— start of Material provided —

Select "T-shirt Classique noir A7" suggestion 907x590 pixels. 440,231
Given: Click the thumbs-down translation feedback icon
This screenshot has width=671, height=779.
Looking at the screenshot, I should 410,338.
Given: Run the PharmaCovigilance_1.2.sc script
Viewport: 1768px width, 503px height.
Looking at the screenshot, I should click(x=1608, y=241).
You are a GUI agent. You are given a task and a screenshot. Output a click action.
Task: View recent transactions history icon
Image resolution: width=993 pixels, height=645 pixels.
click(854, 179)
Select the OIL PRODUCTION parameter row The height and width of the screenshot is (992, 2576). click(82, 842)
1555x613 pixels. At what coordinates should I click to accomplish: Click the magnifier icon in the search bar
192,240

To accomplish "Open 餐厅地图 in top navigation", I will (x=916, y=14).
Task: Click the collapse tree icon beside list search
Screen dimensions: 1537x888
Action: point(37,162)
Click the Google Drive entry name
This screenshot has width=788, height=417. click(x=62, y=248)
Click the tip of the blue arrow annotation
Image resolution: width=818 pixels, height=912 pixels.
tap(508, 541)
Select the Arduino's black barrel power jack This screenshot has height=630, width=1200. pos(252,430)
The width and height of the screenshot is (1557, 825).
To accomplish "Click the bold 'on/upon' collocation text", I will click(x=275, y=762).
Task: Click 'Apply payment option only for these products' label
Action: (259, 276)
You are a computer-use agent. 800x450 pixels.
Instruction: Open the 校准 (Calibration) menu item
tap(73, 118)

— end of Material provided —

Problem to work on: Please format the data from its start through the line containing "Select the Arduino's" as a JSON list of strings, one string per line, leaving out blank lines.

Result:
[
  "Select \"T-shirt Classique noir A7\" suggestion 907x590 pixels. 440,231",
  "Given: Click the thumbs-down translation feedback icon",
  "This screenshot has width=671, height=779.",
  "Looking at the screenshot, I should 410,338.",
  "Given: Run the PharmaCovigilance_1.2.sc script",
  "Viewport: 1768px width, 503px height.",
  "Looking at the screenshot, I should click(x=1608, y=241).",
  "You are a GUI agent. You are given a task and a screenshot. Output a click action.",
  "Task: View recent transactions history icon",
  "Image resolution: width=993 pixels, height=645 pixels.",
  "click(854, 179)",
  "Select the OIL PRODUCTION parameter row The height and width of the screenshot is (992, 2576). click(82, 842)",
  "1555x613 pixels. At what coordinates should I click to accomplish: Click the magnifier icon in the search bar",
  "192,240",
  "To accomplish \"Open 餐厅地图 in top navigation\", I will (x=916, y=14).",
  "Task: Click the collapse tree icon beside list search",
  "Screen dimensions: 1537x888",
  "Action: point(37,162)",
  "Click the Google Drive entry name",
  "This screenshot has width=788, height=417. click(x=62, y=248)",
  "Click the tip of the blue arrow annotation",
  "Image resolution: width=818 pixels, height=912 pixels.",
  "tap(508, 541)",
  "Select the Arduino's black barrel power jack This screenshot has height=630, width=1200. pos(252,430)"
]